The parametric methods such as a linear regression we have discussed in the previous week estimates the relationship between independent and dependent variables using their parameter. However, in a nonparametric regression such as the LOWESS function, we do estimate the regression function f(·) directly (Fox, 2002). In this discussion, we will be discussing the advantage and disadvantages of the LOWESS function which one of the nonparametric method also known as scatter plot smoothing technique. We will demonstrate the lowess function using R code and scatter plot.

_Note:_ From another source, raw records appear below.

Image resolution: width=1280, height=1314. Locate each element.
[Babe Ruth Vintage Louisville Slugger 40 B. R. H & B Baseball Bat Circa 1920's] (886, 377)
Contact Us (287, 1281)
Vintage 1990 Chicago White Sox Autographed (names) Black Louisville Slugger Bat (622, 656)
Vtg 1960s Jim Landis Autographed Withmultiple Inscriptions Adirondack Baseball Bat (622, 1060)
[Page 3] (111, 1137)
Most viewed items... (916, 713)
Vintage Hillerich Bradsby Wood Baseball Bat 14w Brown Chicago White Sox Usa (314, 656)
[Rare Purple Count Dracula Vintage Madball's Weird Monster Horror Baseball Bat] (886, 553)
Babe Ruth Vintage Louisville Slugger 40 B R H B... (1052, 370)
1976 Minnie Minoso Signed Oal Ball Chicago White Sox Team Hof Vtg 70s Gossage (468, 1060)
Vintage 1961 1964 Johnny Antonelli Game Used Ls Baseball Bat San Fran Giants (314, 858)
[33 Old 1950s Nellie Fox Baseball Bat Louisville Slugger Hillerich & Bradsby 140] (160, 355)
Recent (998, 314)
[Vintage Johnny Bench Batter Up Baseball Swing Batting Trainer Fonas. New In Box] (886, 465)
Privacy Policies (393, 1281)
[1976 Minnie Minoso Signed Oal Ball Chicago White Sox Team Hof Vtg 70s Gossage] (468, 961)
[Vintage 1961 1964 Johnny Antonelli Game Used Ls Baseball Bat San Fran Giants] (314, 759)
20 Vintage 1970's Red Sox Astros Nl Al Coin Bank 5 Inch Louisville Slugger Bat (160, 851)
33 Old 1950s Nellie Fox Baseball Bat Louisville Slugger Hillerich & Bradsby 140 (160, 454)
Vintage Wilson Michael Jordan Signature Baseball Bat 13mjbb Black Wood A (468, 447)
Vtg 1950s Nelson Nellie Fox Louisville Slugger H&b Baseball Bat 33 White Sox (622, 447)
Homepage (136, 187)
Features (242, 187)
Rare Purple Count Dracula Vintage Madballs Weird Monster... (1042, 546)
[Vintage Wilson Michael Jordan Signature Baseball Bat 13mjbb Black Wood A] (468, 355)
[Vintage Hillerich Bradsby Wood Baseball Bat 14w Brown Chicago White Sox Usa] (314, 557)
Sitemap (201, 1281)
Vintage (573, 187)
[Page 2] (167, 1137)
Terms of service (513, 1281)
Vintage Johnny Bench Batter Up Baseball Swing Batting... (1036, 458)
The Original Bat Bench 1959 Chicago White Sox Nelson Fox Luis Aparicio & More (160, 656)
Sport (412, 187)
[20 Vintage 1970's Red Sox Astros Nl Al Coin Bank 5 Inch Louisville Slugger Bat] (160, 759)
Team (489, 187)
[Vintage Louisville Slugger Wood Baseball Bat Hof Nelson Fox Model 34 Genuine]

Fox (2002) state LOWESS is one of the well-known nonparametric methods which is a locally weighted scatterplot smoother, for the simple-regression case. Marconi (2008) described the simplicity of lowess advantage is its biggest advantage as users are only need to specify the smoothing function as we have demonstrated in figure 1. The author state the disadvantage or drawback of using the LOWESS method is it does not produce any mathematical equation that will model the relationships between variables, unlike the parametric regression methods. Therefore, we could not reuse the a model from one dataset to another dataset directly and one has to apply LOWESS function every time for every new dataset. The author of the discussion post believes LOWESS is a great tool if the distribution of the dataset is unknown as we do not have any restrictions on whether our data follows normality or not. We will also be conducting a multi regression using R. When using the locally weighted scatterplot smoothing (LOWESS) method for multiple regression models in a k-nearest-neighbor-based model.
Fox, J. (2002). Nonparametric regression. Appendix to: An R and S-PLUS Companion to Applied Regression.
Marconi, D. (2008). New approaches to open problems in gene expression microarray data (Doctoral dissertation, alma).